Father Peyton may have had little experience with media when he first stepped up to the microphone – but after the success of the rosary give-away on Bishop Sheen’s program, he realized that radio (and later, television) was a good way to reach people’s hearts. With that new understanding, Father Peyton become an unlikely media and marketing pioneer. Through some personal connections, he found his way to New York City, where he had an opportunity to appear on the Mutual Broadcasting System, the second largest radio network at the time. The way to get people’s attention, he was told, was to bring on a big star. “So who’s the biggest star?” he asked. He was told that the biggest, most popular star of the time was Bing Crosby – so on Good Friday, motivated by his desire to reach souls and never too shy to ask for help, Father Peyton dialed Mr. Crosby’s home.

It may surprise modern readers that Father Peyton was able to so easily reach a major Hollywood star at his home; even more surprising, Bing Crosby agreed to appear on the show. That first broadcast would air on the Mutual Broadcasting Network on Easter Sunday 1945, which fell that year on Mother’s Day. Also on that first show were the choir from St. Patrick’s Cathedral as well as the Sullivans, parents of five brothers who were killed when the ship they were stationed on, the USS Juneau, was torpedoed by the Japanese during World War II. The Sullivans talked with Father Peyton about how prayer had helped them through the pain and grief of losing their five sons in battle; and they led America in praying the Rosary. Even President Truman appeared on the show, taking the opportunity to thank the mothers of America for their heroic sacrifices during the war. The broadcast was an overwhelming success and, according to Father Guffey, was even written up in the trade magazines of the times.

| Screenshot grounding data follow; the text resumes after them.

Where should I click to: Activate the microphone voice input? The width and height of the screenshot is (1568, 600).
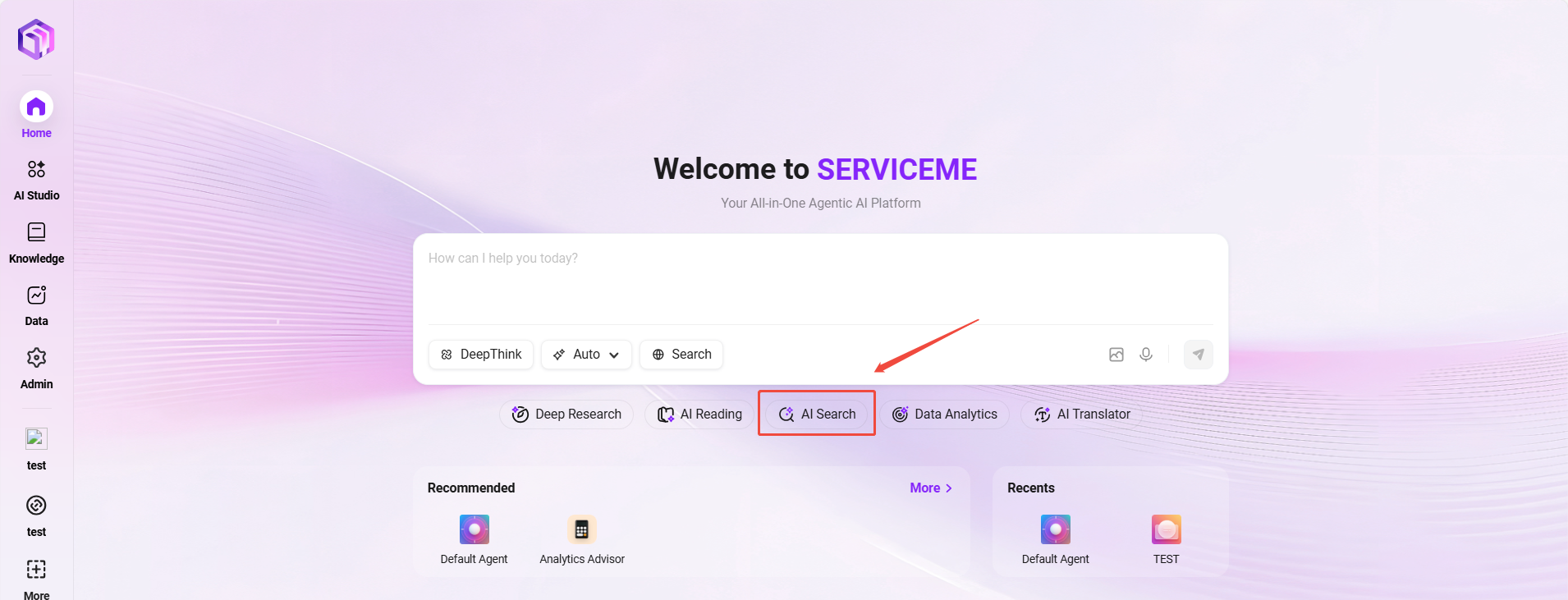(1146, 355)
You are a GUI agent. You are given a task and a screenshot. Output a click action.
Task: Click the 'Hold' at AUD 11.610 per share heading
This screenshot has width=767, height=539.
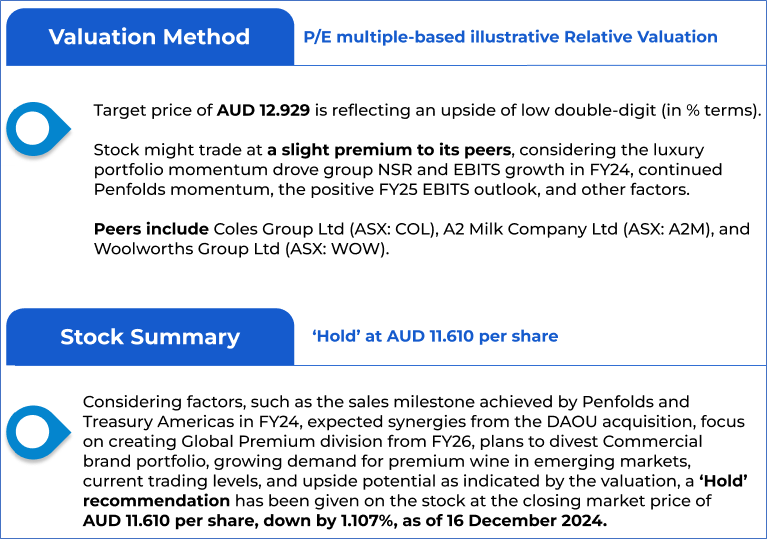click(x=435, y=336)
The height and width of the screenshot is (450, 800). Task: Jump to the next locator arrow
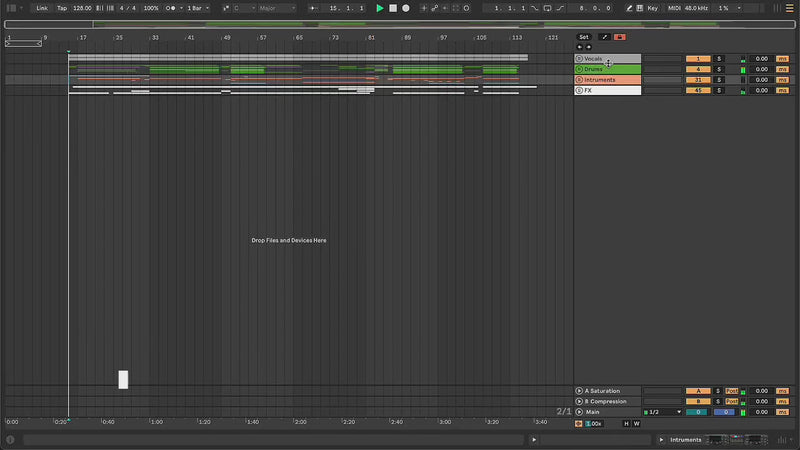coord(588,47)
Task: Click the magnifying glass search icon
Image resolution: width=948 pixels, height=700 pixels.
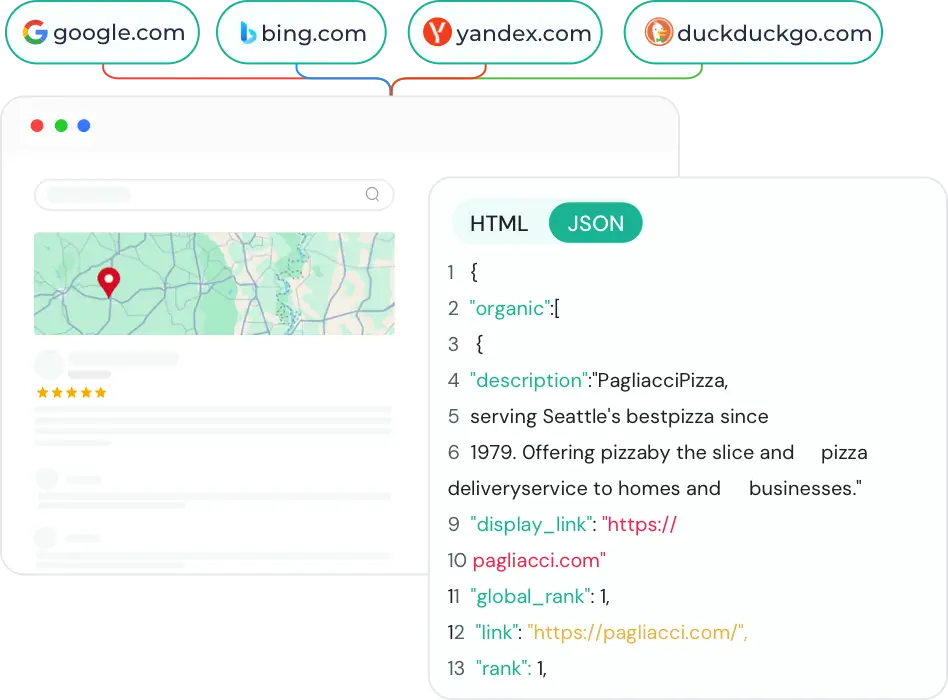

Following the success of his Mother’s Day broadcast, Father Peyton took the advice of friends who told him that since the movie stars that listeners would recognize were all out in Hollywood, he should take his show to the West Coast as well. Although he had no formal plans for a show in Hollywood, Father Peyton headed to California; and within just a few months, he had a national radio show, the “Family Theater of the Air.” The weekly show featured stars who talked about families, and how they made it through life. “The show was ecumenical,” reported Father Guffey, “but it was always a call for life. … It was simple, based on an analysis of what was going on in the world. Father Peyton understood that when people don't have a connection to God or a religious experience of God, then they're missing something in their life.”

The world has changed since that wildly popular show first surfaced in 1945. If Father Peyton were alive today, Father Guffey believes, he would be on the internet – as is the organization Father Peyton founded, Family Theater Productions. In the secular society in which we now live, would throngs line the streets in cities around the world to see the Rosary Priest convey his message of hope through prayer?

A few years ago, CARA, Georgetown University’s Center for Applied Research in the Apostolate, released a study which looked at family spirituality. The good news to be gleaned from that study, according to Father Guffey, is that most Catholic parents pray pretty regularly. However, most of the prayer that takes place in the home is by individuals; only a small percentage of Catholics pray with their families. “I hope,” Father Guffey said, “that the examples of the families in the film will inspire others, and that people will take the risk and pray in their homes.”

Pray: The Story of Patrick Peyton will hit theaters in the fall; and the trailer is being released this weekend. But why wait? In the meantime, the film’s website praythefilm.com offers helpful resources for families to begin to pray together.